▶ [EXERCISE OBJECTIVE]:
Set down every line from the one containing "The width and" through the last line of the records below, exactly as written, and leave out the pictures.

Collected data
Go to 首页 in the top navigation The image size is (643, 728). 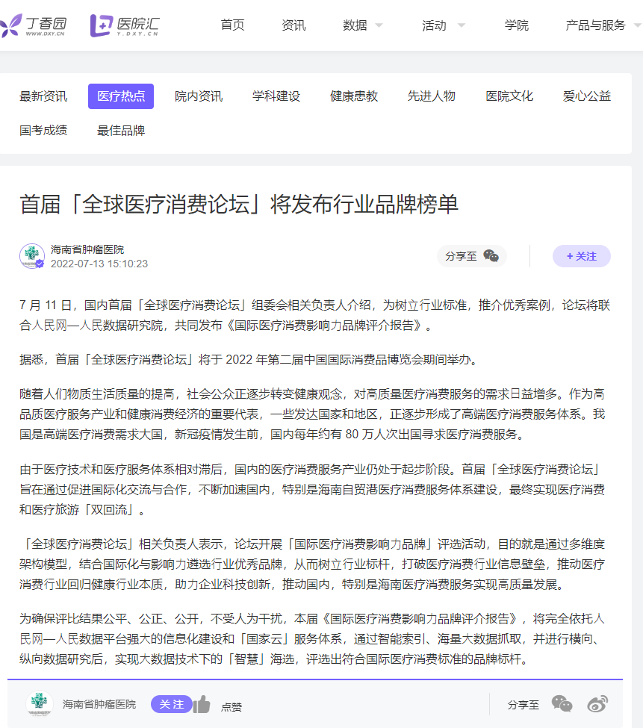[x=232, y=25]
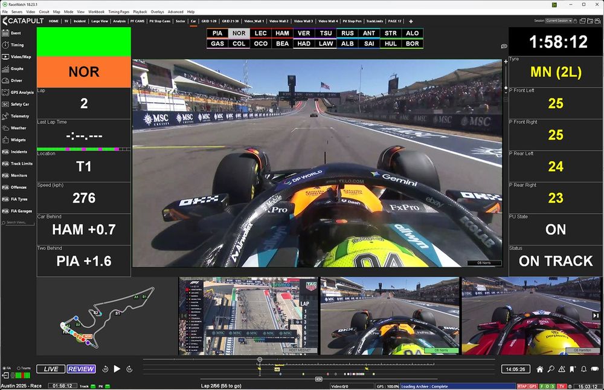Viewport: 604px width, 390px height.
Task: Select NOR in the driver grid
Action: point(238,33)
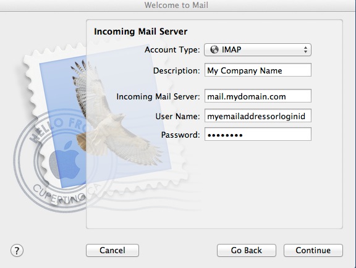Click the Password label
Image resolution: width=356 pixels, height=268 pixels.
180,135
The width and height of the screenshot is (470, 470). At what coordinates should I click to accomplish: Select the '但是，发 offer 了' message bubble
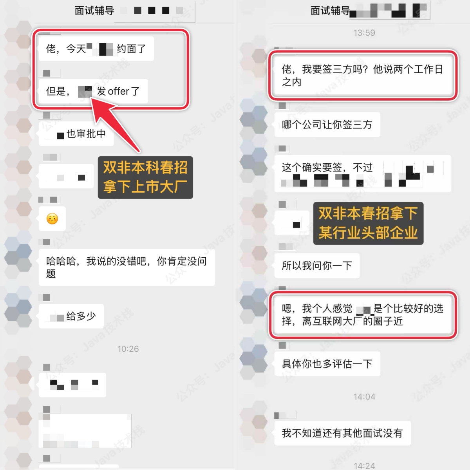click(x=93, y=91)
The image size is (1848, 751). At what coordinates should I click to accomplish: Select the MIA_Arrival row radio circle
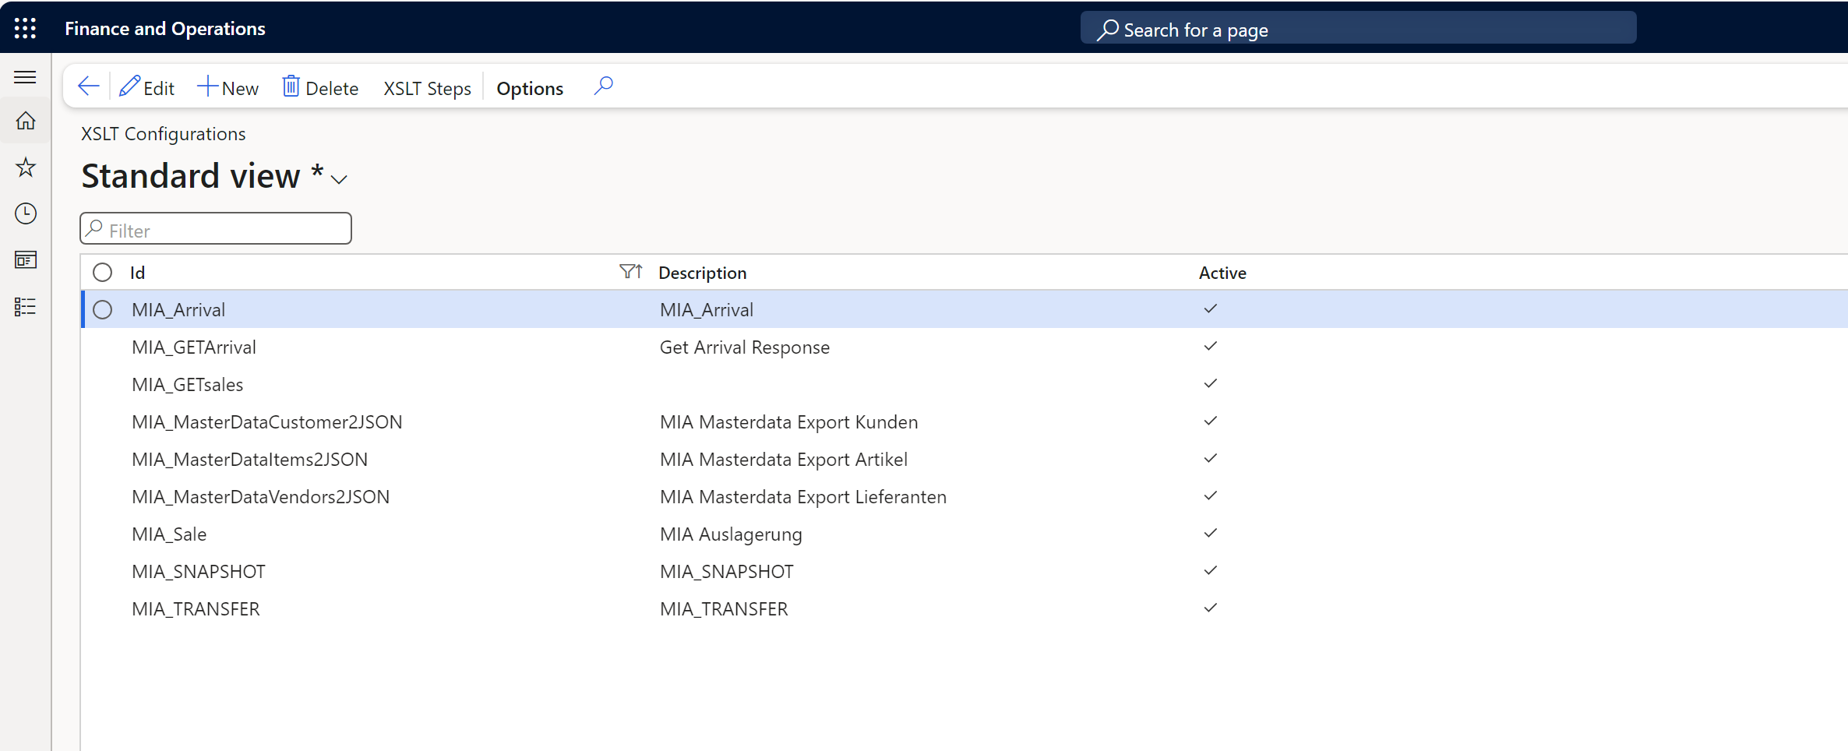pos(102,310)
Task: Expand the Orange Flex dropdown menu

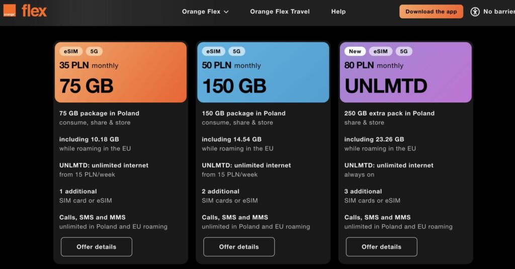Action: (205, 12)
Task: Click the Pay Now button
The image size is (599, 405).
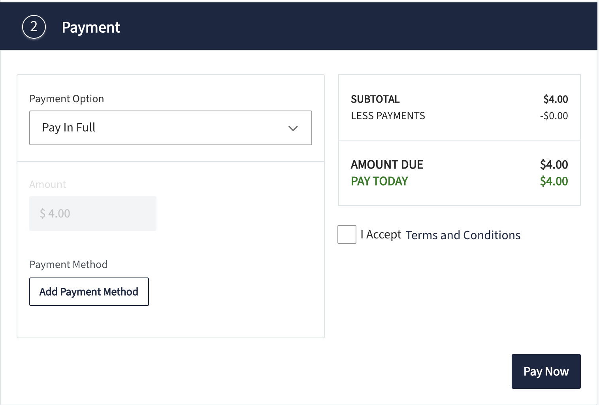Action: click(x=546, y=371)

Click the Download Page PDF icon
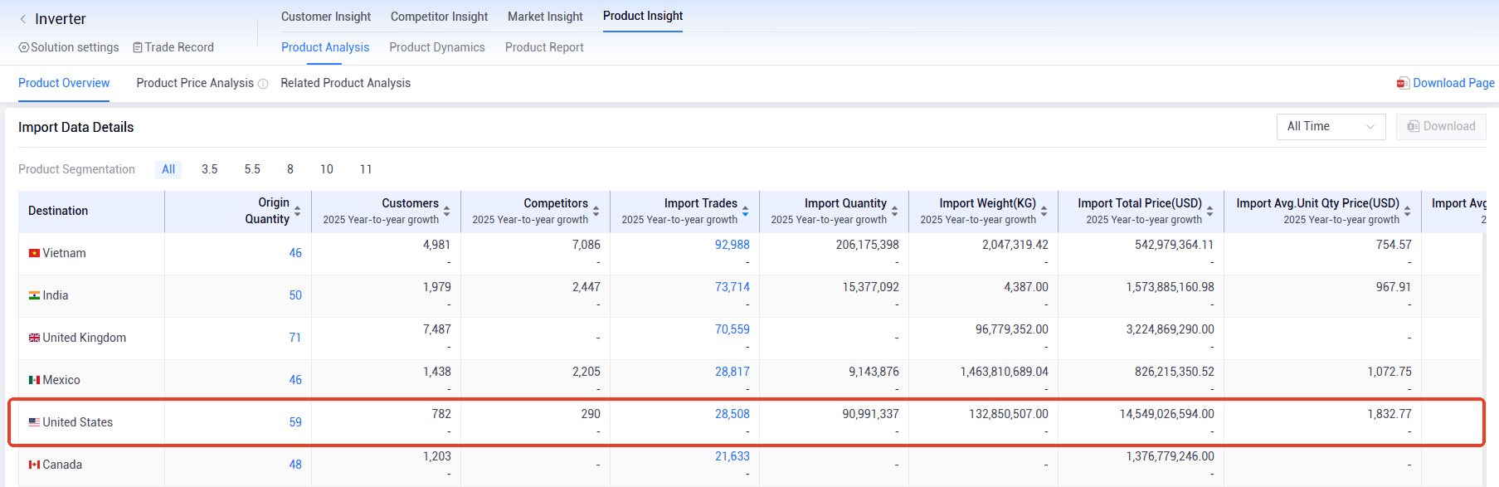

▶ [EXERCISE RESPONSE]:
The width and height of the screenshot is (470, 470). At what coordinates should I click to accomplish: Select the '但是，发 offer 了' message bubble
click(x=93, y=91)
The image size is (1848, 751). At what coordinates should I click to accomplish: Select the MIA_Arrival row radio circle
pos(102,310)
Task: Expand the Orange Flex dropdown menu

Action: (205, 12)
Task: Click the Pay Now button
The image size is (599, 405).
Action: click(x=546, y=371)

Click the Download Page PDF icon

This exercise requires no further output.